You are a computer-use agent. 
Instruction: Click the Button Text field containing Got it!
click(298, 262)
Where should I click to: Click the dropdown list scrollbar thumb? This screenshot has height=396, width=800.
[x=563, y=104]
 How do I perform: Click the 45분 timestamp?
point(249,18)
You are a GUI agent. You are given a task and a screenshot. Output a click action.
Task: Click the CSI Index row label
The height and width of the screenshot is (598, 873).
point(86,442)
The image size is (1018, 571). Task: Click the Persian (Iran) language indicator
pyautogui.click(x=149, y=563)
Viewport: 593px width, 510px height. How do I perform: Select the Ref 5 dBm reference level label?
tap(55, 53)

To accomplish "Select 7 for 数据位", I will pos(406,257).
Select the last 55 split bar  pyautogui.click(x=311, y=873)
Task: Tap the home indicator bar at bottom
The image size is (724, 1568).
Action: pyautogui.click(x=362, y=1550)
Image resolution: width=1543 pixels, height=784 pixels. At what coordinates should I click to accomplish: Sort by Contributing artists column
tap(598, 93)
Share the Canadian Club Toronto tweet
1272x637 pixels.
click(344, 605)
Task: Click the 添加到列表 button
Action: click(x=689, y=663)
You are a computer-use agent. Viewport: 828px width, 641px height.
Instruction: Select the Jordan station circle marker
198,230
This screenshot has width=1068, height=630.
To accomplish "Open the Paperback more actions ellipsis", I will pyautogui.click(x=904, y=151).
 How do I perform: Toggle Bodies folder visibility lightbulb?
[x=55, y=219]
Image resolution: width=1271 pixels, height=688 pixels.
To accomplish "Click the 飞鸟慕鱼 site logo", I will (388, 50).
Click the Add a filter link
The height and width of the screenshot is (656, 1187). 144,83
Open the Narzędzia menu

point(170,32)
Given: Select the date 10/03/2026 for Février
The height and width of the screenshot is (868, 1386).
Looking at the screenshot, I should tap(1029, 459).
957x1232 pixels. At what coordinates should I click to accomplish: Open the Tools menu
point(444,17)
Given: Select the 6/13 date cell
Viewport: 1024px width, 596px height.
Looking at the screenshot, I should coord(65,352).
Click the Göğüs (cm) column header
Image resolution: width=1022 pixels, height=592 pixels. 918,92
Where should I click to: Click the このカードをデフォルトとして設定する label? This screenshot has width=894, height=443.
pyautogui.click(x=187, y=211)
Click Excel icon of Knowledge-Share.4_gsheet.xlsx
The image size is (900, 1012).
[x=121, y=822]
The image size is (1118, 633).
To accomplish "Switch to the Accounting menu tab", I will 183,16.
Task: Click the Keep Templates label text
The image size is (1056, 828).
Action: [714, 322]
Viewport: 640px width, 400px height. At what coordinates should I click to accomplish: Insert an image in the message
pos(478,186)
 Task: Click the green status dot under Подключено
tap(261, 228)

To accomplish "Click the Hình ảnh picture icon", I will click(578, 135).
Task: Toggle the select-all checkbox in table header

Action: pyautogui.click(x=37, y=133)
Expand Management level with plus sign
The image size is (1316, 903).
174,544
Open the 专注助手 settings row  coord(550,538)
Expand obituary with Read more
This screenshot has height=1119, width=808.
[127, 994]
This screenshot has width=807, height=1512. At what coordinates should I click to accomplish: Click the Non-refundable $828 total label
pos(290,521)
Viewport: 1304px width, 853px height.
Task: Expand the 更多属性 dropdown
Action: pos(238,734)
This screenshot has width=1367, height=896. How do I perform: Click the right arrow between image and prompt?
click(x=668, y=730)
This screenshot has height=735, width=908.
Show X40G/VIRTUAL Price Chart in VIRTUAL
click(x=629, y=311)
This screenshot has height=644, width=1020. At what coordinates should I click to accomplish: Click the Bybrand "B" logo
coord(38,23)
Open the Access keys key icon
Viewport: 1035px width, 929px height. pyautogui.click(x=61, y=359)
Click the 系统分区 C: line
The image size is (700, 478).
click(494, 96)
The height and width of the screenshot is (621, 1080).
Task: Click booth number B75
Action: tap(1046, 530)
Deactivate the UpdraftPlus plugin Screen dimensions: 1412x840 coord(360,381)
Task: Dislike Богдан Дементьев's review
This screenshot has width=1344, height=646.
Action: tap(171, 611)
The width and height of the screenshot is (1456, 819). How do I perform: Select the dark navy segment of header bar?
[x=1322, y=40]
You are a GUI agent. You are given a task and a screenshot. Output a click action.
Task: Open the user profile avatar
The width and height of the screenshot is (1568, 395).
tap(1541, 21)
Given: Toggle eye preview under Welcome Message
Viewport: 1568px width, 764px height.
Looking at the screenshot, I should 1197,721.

▶ [Problem to solve]
Every line holding the word "computer" should be copied out of the records above.

▶ [Answer area]
You are a computer-use agent. 
You are a computer-use agent. Viewport: 828px width, 641px height.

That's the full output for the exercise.